### WHAT THE TASK REQUIRES:
Recast the lines from the one containing "What do you see at coordinates (376, 1054)" up to and including the one containing "(168, 364)." as a numbered list, omitting any blank lines.

Stored dataset lines:
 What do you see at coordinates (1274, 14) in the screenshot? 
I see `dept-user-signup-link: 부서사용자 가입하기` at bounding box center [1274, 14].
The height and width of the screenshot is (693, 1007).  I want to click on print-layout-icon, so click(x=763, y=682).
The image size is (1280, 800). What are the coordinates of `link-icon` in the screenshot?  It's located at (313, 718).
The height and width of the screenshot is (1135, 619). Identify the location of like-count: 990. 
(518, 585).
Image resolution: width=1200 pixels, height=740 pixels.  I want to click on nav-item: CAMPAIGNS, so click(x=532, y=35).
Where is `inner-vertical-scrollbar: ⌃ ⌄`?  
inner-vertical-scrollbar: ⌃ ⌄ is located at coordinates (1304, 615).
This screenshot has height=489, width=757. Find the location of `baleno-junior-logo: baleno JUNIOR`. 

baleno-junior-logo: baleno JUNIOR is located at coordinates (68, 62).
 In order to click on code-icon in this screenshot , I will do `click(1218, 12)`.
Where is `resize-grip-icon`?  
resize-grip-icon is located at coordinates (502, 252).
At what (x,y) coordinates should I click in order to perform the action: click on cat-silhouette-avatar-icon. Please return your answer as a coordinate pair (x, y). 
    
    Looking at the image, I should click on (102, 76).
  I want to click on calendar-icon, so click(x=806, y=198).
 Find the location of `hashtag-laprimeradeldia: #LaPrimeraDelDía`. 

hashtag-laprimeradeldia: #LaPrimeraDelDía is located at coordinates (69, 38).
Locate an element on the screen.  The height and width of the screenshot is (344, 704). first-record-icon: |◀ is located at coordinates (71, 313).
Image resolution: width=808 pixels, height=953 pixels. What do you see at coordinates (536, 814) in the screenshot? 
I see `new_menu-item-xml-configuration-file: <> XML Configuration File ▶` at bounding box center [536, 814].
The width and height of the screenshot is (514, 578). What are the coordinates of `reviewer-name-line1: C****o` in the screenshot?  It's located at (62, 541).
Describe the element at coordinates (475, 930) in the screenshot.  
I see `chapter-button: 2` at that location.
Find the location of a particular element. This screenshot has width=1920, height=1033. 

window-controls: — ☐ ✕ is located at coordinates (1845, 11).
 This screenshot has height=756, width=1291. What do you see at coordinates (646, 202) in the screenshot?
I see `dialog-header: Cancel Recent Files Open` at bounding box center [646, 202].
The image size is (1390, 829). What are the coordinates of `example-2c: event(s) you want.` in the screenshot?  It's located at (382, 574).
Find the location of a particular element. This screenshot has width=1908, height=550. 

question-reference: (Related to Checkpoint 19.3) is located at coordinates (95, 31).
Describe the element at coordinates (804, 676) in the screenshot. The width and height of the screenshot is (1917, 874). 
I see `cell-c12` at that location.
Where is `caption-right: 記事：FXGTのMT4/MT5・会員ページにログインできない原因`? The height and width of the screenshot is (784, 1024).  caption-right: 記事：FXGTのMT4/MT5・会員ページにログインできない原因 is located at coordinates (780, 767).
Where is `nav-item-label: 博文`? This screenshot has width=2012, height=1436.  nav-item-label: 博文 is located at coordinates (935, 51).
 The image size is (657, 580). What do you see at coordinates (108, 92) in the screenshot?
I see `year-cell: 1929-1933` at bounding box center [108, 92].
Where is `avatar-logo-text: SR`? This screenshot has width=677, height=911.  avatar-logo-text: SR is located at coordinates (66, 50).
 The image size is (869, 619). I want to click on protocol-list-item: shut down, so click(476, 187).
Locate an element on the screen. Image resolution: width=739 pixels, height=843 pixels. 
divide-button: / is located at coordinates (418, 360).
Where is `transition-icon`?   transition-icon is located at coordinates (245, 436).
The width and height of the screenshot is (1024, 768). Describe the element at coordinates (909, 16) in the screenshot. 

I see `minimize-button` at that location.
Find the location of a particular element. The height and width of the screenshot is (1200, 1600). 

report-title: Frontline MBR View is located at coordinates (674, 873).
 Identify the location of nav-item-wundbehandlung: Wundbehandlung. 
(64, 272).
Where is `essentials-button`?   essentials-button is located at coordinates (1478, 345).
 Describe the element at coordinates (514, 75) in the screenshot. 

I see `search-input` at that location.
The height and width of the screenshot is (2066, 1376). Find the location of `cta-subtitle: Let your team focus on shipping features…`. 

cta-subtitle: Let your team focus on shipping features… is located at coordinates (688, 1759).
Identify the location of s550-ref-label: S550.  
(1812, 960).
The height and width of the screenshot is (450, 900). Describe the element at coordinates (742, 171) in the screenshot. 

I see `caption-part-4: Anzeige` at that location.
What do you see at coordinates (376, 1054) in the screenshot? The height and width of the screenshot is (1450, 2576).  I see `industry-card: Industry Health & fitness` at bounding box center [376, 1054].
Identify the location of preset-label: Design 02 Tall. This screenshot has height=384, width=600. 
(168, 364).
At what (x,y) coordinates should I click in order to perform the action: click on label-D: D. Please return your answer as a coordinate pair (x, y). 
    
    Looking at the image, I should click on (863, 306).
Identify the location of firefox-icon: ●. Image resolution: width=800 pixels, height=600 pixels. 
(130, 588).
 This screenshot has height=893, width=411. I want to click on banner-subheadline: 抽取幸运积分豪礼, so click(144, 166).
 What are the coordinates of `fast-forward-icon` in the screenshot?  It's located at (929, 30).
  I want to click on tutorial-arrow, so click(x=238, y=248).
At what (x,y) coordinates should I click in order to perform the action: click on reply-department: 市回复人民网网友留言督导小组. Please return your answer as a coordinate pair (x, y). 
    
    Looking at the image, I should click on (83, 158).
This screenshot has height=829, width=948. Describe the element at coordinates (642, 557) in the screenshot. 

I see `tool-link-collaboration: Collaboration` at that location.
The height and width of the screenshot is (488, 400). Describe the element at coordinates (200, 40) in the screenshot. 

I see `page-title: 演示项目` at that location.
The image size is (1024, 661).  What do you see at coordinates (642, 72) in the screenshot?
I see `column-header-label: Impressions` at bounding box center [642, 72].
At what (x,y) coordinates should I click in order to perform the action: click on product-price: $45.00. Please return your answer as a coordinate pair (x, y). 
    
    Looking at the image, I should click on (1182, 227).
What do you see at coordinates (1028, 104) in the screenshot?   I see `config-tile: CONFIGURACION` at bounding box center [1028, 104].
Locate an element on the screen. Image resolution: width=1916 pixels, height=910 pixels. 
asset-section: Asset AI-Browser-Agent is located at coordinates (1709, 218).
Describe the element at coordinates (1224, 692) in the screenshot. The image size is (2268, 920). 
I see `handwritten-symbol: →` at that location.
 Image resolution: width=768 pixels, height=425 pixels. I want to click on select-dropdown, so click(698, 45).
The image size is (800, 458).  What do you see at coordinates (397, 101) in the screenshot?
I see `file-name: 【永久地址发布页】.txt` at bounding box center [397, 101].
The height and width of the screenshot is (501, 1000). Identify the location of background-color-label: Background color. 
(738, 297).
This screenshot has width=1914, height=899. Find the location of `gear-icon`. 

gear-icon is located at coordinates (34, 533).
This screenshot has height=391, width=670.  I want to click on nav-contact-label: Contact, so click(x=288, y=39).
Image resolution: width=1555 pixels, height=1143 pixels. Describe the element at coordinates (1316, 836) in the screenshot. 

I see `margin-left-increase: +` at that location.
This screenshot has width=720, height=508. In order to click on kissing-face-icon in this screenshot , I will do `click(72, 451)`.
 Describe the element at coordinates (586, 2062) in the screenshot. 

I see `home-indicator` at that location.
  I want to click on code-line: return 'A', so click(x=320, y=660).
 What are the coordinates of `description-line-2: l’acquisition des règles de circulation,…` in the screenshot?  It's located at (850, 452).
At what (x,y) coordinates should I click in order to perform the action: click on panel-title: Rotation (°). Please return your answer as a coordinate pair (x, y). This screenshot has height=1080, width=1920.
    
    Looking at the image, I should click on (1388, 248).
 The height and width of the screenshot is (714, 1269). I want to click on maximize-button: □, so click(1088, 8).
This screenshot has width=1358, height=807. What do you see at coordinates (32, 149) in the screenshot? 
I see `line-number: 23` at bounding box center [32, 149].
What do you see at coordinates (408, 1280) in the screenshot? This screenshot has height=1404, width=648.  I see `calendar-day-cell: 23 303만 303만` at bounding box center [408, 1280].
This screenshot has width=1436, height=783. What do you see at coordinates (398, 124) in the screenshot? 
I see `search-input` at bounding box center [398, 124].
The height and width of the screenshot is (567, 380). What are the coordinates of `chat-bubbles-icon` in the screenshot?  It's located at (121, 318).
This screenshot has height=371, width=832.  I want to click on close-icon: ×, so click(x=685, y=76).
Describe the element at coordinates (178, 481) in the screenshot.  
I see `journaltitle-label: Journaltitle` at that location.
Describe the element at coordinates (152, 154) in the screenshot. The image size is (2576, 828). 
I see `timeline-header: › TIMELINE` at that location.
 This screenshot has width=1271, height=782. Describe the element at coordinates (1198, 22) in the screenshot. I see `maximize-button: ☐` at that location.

### SOLVED EXERCISE:
1. What do you see at coordinates (376, 1054) in the screenshot? The height and width of the screenshot is (1450, 2576).  I see `industry-card: Industry Health & fitness` at bounding box center [376, 1054].
2. Identify the location of preset-label: Design 02 Tall. This screenshot has height=384, width=600. 
3. (168, 364).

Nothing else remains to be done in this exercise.